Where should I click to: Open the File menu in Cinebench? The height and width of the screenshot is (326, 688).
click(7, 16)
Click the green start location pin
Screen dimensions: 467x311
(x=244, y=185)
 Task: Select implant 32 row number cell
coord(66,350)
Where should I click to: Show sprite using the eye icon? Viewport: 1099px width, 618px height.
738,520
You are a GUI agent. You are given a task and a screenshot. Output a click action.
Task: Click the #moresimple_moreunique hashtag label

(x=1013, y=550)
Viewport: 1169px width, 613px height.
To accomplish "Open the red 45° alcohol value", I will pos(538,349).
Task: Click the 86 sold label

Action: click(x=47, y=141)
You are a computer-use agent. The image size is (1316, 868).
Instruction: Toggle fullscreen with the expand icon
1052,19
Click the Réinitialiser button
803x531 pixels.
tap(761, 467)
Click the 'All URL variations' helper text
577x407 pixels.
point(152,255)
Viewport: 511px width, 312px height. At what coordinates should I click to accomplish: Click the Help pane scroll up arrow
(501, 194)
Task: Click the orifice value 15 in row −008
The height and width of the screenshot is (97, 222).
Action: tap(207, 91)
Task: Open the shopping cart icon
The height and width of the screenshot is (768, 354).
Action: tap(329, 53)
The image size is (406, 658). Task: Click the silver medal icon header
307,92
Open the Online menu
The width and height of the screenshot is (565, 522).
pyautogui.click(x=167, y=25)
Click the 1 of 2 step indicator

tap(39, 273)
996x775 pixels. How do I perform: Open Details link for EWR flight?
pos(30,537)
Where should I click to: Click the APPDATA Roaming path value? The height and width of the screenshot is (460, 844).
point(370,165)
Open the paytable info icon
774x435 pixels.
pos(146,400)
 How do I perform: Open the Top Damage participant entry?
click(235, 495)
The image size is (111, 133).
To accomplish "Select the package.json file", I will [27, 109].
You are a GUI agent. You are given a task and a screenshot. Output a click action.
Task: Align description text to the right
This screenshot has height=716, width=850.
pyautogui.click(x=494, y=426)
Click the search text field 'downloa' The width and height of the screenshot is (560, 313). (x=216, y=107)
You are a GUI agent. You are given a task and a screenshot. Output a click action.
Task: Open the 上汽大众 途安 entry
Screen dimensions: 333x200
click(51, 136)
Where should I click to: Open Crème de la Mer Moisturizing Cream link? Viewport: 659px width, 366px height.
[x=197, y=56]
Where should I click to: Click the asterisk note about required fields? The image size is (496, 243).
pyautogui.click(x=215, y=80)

----------

If a line above contains the word "will", it counts; state how many lines count, and nothing more.

2